There’s a strong argument that insists Tom Cruise is a more compelling screen presence the more desperate he’s seen to get. Much evidence for this claim was gathered in that millennial run – 1999’s Eyes Wide Shut and Magnolia, 2001’s Vanilla Sky – in which varyingly forceful writer-directors did their level best to chip away at their star’s glib toothpaste-salesman confidence and expose the very human doubts and frailties behind it. After those box-office failures, Cruise retreated to the surety of known properties and franchises; though we got glimpses of other Cruises – notably Tropic Thunder’s Comic Cruise – this was his fall-back position up until this June’s disastrous The Mummy. Possibly audiences had grown tired of watching a performer playing it so consistently safe: as Kubrick and P.T. Anderson had twigged, it’s always more revealing watching a control freak losing control.

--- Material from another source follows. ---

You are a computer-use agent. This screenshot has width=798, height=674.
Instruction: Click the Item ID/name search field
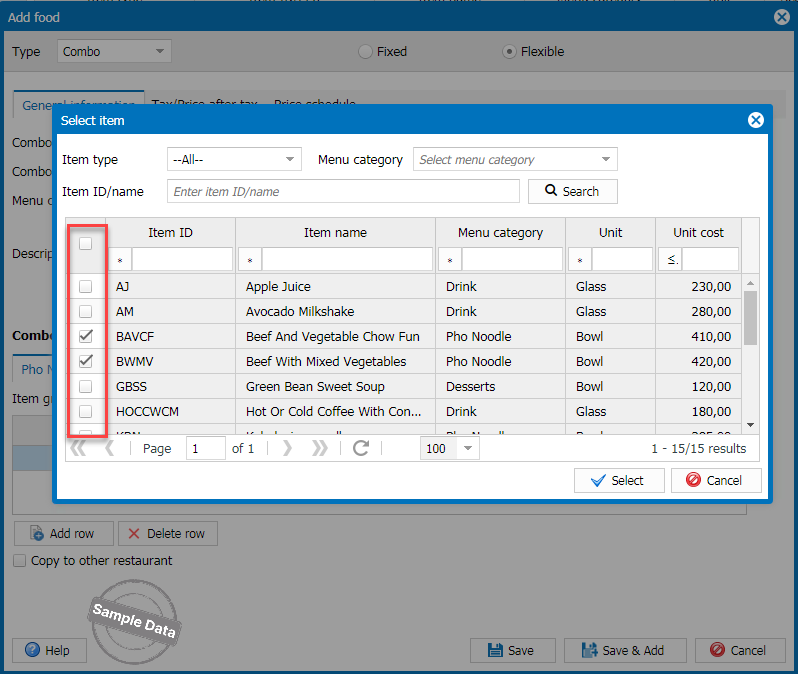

American Made, which feels like a career progression if not the awards-season bar-setter all involved maybe hoped, hands Cruise a very promising character part: that of Adler Berriman “Barry” Seal (1939-1986), prime mover in one of those just-declassified, you-couldn’t-make-it-up stories that sporadically present to grateful producers. A morally flexible TWA pilot handpicked by the CIA at the dog-end of the 1970s to assist with their Central American operations, Seal wound up flying for both the Agency and local drug cartels, profiting hugely from his own machinations while holding court with the likes of Pablo Escobar and Oliver North. Buffeting around inside the fuselage rather than clinging clench-jawed to its exterior, Cruise’s Seal is something like Top Gun’s Maverick gone to seed; the welcome surprise of Doug Liman’s film is that the character’s cockiness comes to be tested rather than hymned.

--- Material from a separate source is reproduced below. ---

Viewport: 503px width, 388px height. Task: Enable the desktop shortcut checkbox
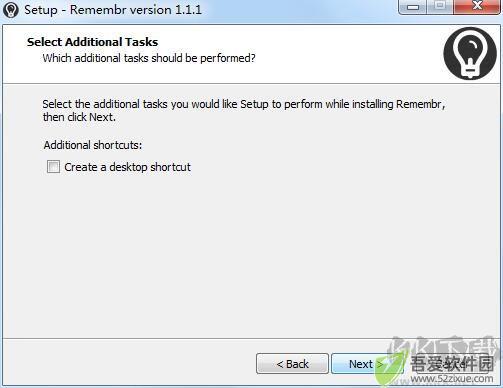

The first time we see him, he’s literally going nowhere: restlessly holding his position in runway traffic in 1978. (Liman has already set the stagnant scene with President Ford’s doomy prediction “the next five years will be worse than the past five”. 2017 audiences may wonder what, if anything, has changed.) Seal’s yen for risk-taking is established when he pushes his craft into a nosedive just for the shits-and-gigs of waking up a dozing co-pilot (“just a little turbulence, folks”). Subsequent misadventures will grant him excitement, mobility and more turbulence yet. Impressing CIA operative Schafer (Domhnall Gleeson) with his flak-dodging surveillance work, he’s soon trafficking U.S. guns to the Contras; with those passed on, the Medellin cartel invites him to fill his Cessna with cocaine for transportation north – a lucrative offer this gadfly couldn’t refuse, yet came to regret.
Liman – whose work has grown steadily more engaged since his blithe breakthrough Swingers, initiating the Bourne series and the recent Iraq-set genre quickie The Wall – gives a lightly satirical swing to Seal’s uplift. Breezily sketching in geopolitics with hand-drawn maps (which occasions a sharp joke on the inability of some to tell one Central American destination apart from another), he finds new ways to polish the central irony of Gary Spinelli’s script: that his anti-hero was both product and casualty of Reaganomics, a delivery boy momentarily handed half the world on a platter. Seal’s conspicuous wealth generation is forever undercut by inserts of later, self-taped depositions, those of someone haunted by the knowledge these might be his only legacy, and that this may be his last chance to offer it. What price a man’s life?
That back-and-forth invests American Made with rather more credible peril than has been on display in the last few Mission: Impossibles. Drug-running proves a risky business even with the Escobars at one’s back, and Liman gives a visceral kick to those scenes which find the increasingly frantic Seal taking off from untested runways, making a single-handed coke drop barely a thousand feet above the ground or making an emergency landing to evade Customs officials, the latter a near-miss that feels dramatically trumped up – big Dolby swooshes, a flash of CGI – yet still succeeds in making the stomach lurch.
The hopping around risks inducing discombobulation or jetlag in the viewer, yet it appears a considered editorial tactic, intended to shake up a generally self-assured leading man. Even with both feet on the ground, Cruise isn’t entirely safe. When Gleeson’s Schafer first confronts Seal with evidence of illegal cigar-smuggling, that familiar grin first freezes, then dies on the actor’s face, as though April Grace’s Magnolia journalist had just walked into the bar. As Seal rolls and lurches through this plot, Cruise sweats and panics in ways Jack Reacher wouldn’t countenance; in jail, the character even loses a tooth, albeit a discreet back molar. (Nobody’s paying to see Tom Cruise turn into Walter Brennan just yet.)
A little of that insecurity feeds back into the film. As War Dogs – last year’s name-director-does-recent-foreign-policy offering – suggested, just because a story in the Times or Post catches our eye, it doesn’t automatically generate characters we want to sit in the dark with for two hours. (Liman concedes as much in spinning Talking Heads’ “Slippery People” just as Seal has evaded three branches of law enforcement simultaneously.) Still, the film has just about enough going on around its anti-hero to sustain the interest and land its punchline, and there are signs Liman (who repeatedly bumped his star off in 2014’s Edge of Tomorrow) is solving the enduring problem of making a Cruise film that’s not wholly about its leading man.
If Jesse Plemons and Lola Kirke’s pairing as a shrugging sheriff and his more vigilant wife looks to have been a lamentable cutting-room casualty, others have the time to make more persuasive and valuable contributions: the emergent Sarah Wright Olsen impresses as Seal’s wife Lucy, calling out her man’s wilder manoeuvres on the homefront, and Caleb Landry Jones is touching as a tragically weak link in the whole criminal enterprise. The draw, however, remains Cruise, figuratively walking out on a wing; whether multiplexers rejoin him there will be seen, but after endless formula runouts, it’s encouraging to see him being properly exercised again.
American Made opens in cinemas nationwide from Friday.